Series one is the recipient of a BAFTA Award, British Comedy Award, and a Banff Rockie Award. It has received several nominations including a BAFTA Award, a British Comedy Award, a Royal Television Society Award and an International Emmy Award.

==Characters==

- Joannie 'Nan' Taylor: The foul-mouthed grandmother is an old East London woman who constantly swears at and criticises other people. She is always visited by her well-mannered grandson Jamie, where the visits usually start off well enough, with the Nan showing how grateful she is that her grandson has come to see her. However, things usually take a turn for the worse after she starts to make unfavourable comments about her neighbours, family, and home help visitors. Jamie is a university student, but according to Nan, is unemployed. Nan repeatedly asserts that he is gay, although Jamie has said on many occasions that he has a girlfriend. Regular performances by Catherine Tate and Mathew Horne.
- Lauren Cooper: Lauren Cooper is a comprehensive school student with a bad attitude who is most widely known for her phrase "Am I bovvered?". Lauren, her best friend Lisa 'Liese' Jackson and her love interest Ryan Perkins are known as yobs. Regular performances by Catherine Tate, Mathew Horne and Niky Wardley.
- Bernie: The incompetent Irish nurse. Bernie is an unruly, randy woman who bordered on being sacked in the hospital where she worked in every episode. She frequently makes inappropriate remarks to her patients, flirts with most of the male staff, takes a critically ill patient on a wild night out, and mixes up the records of living patients with those of deceased ones. Regular performance by Catherine Tate.

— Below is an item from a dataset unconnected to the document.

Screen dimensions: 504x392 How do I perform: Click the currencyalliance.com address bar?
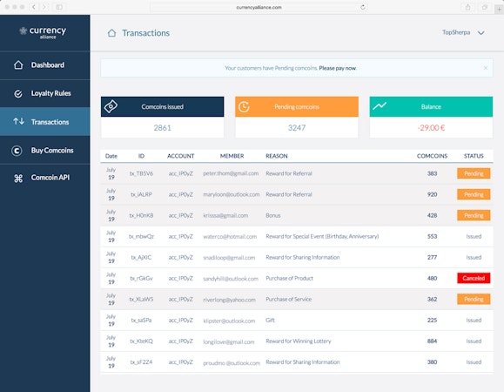coord(259,7)
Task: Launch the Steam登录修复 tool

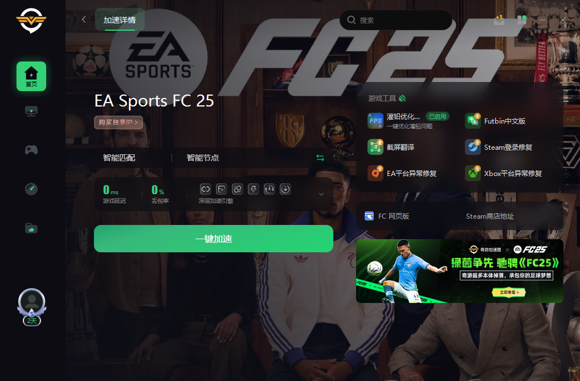Action: coord(499,148)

- Paul and Sam: The Essex couple. They are happily married yet slightly simple, and find everyday situations surprisingly hilarious. Paul and Sam often excitedly tell each other stories, which they find highly amusing and interesting. The stories build up and when completed, Paul and Sam would both produce an exaggerated and completely silent laugh. Regular performances by Catherine Tate and Lee Ross.

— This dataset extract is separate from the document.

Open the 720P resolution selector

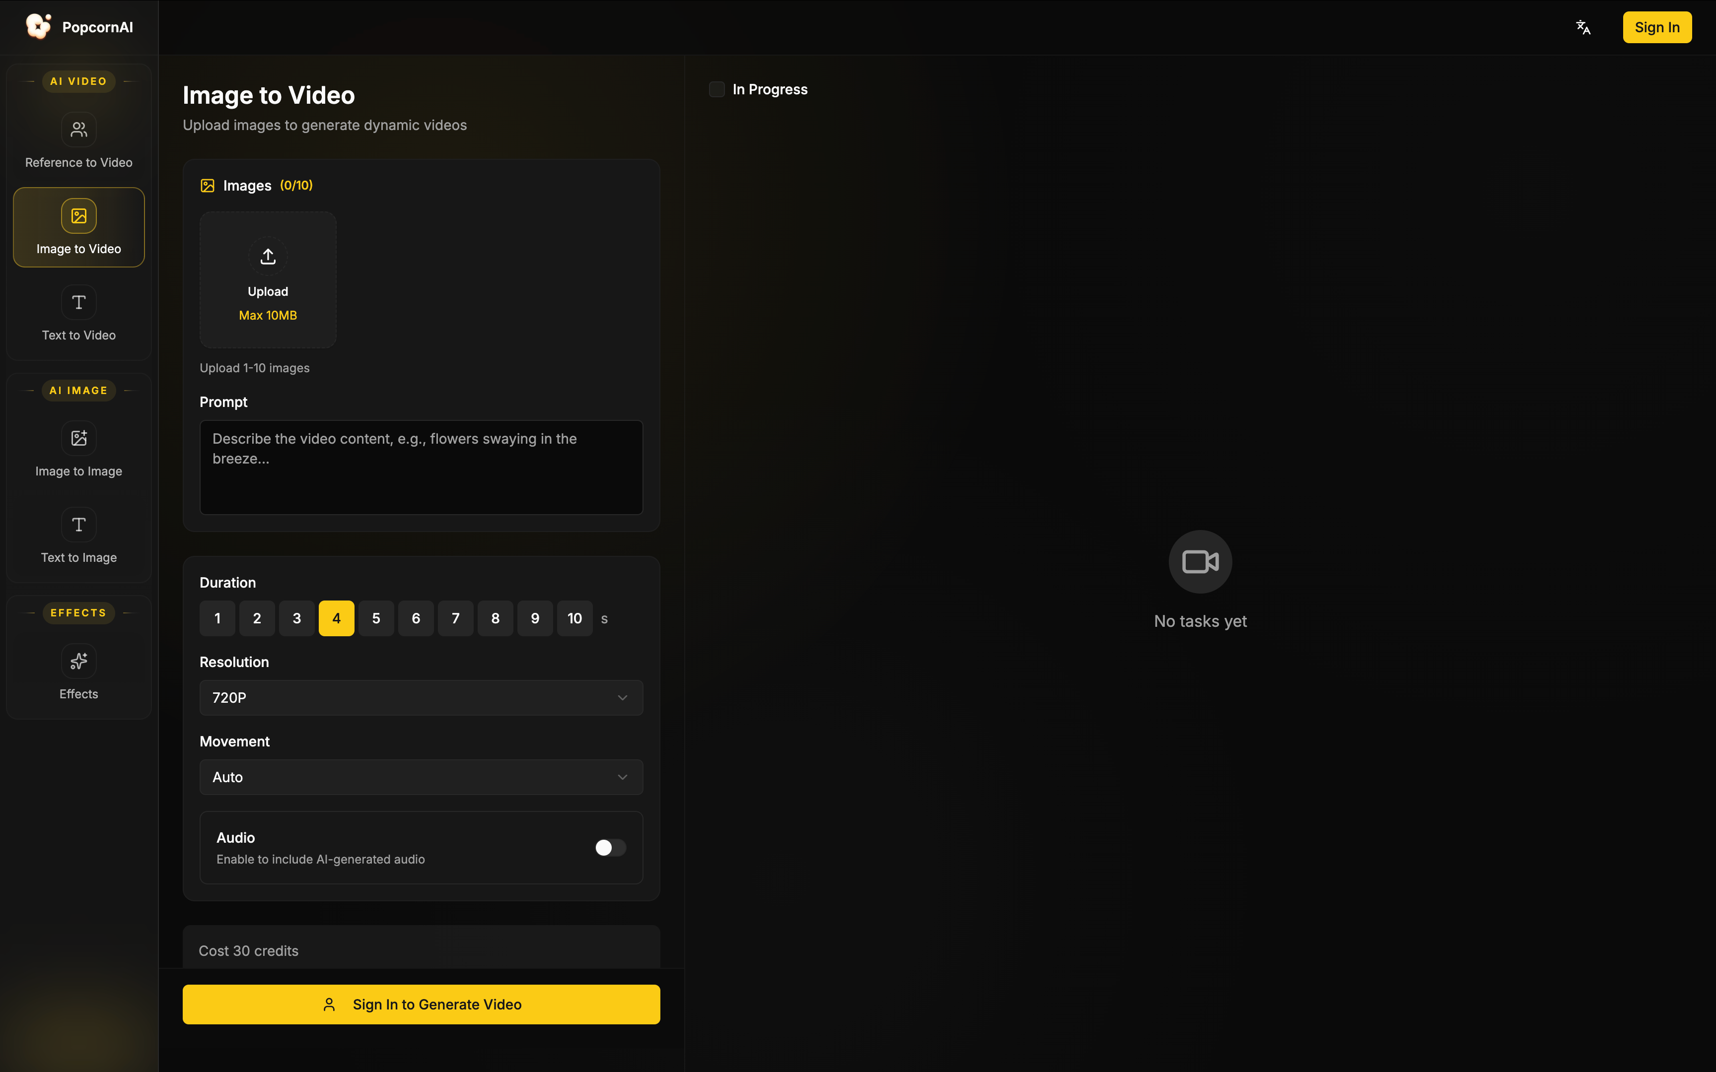click(420, 698)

- Kate and Ellen: This sketch follows two office workers who sit next to each other. While Ellen is usually keen to get on with her work, she is frequently disturbed by Kate (Tate). Kate continually makes conversation about her lifestyle, inviting her co-worker to "Have a guess!" on such delicate situations. While Ellen is reluctant to go along with the guessing games, she is pressured into making a wild guess, which almost always results in Kate becoming insulted and consequently offensive. Ellen occasionally guesses correctly, causing Kate to become angry and verbally or physically abusive towards her. Regular performances by Catherine Tate and Ella Kenion.

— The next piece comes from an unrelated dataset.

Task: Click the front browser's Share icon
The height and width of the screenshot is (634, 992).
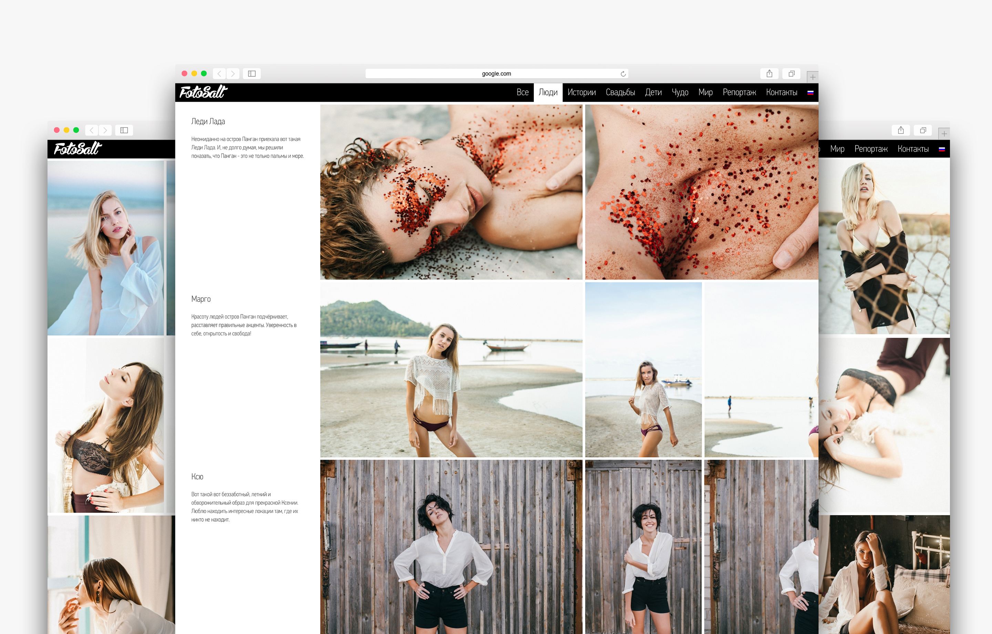Action: tap(769, 74)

- Elaine Figgis: Elaine is a woman who appears in a documentary following her search for love, mostly corresponding with men around the world via the Internet. The unseen interviewer and narrator called Tanya follows her engagement and eventual marriage to a convicted cannibal and lunatic on Death Row in the US, who abducted, tortured and murdered eight people, proceeding to eat two of them. Regular performance by Catherine Tate and Rebecca Front as the voice of Tanya.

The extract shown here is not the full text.